Zimbabwean football club

Harare City is a Zimbabwean football club based in Harare.

==History==
The club was formed in 1989, as the brainchild of two Harare Municipality staffers, Messrs Chinengundu and Thomas.

The project was mooted as a recreational pastime for the city council's workers who began playing in the Harare Social League, under the name City of Harare FC. Four years later, the club applied for affiliation into the ZIFA Division 3A League and stayed there for two seasons, winning promotion into the Division 2A League in 1995.
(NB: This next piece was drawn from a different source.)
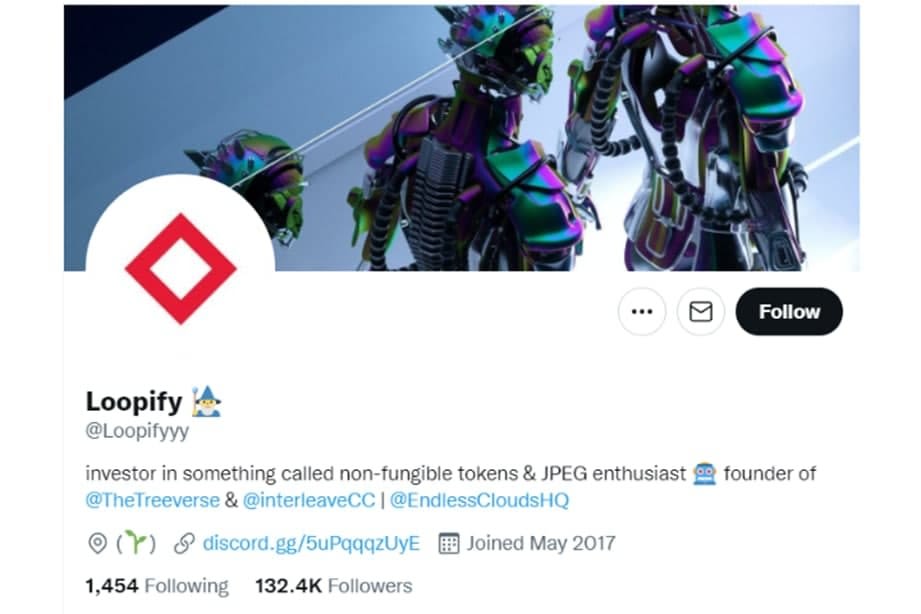Open the three-dot more options button
The width and height of the screenshot is (921, 614).
click(641, 311)
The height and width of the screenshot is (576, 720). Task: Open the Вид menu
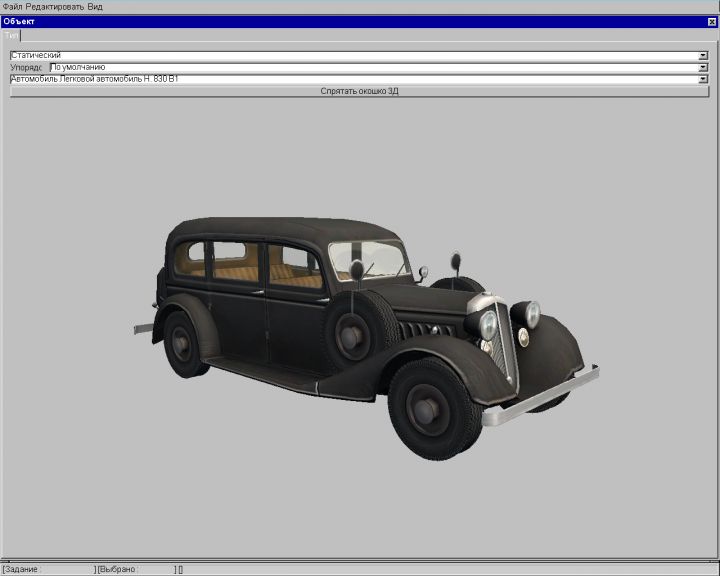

Due to financial constraints, City of Harare FC rejoined the Harare Social League where they played for five seasons before joining the Highfield Area Zone League in 2000.

The club even had a change of name for two years (2000–1)- "Bhanya Mulenge FC" – before reverting to their original name (City of Harare FC) in 2002.

In 2008, the club rejoined the Division 3A League and won promotion after just that one season into Division 2A.

When they started playing in Division 2A (2009) they renamed the franchise to "Harare City FC".

Under coach Arthur "Tuts" Tutani, the club gained promotion into the Northern Region Division One League in 2010. Tutani then left the club to join Monomotapa FC.

His replacement, Bigboy "ABC" Mawiwi, led "The Sunshine Boys" into the top-flight Premiership at the end of the 2011 season.
In their debut season in the top flight, they finished a credible 8th on the standings.

A year later they agonizingly lost the league title on a dramatic last day – falling out to Dynamos on goal difference.
Since its formation, the club has produced youth and senior national team players Gilbert Mushangazhike, Tendai Mwarura, Herbert Zimbeva, and David Sengu.

The club was relegated from the top tier at the end of the 2021–22 Zimbabwe Premier Soccer League season.

==Honours==
Harare City won the 2017 Chibuku Cup, defeating How Mine 3–1.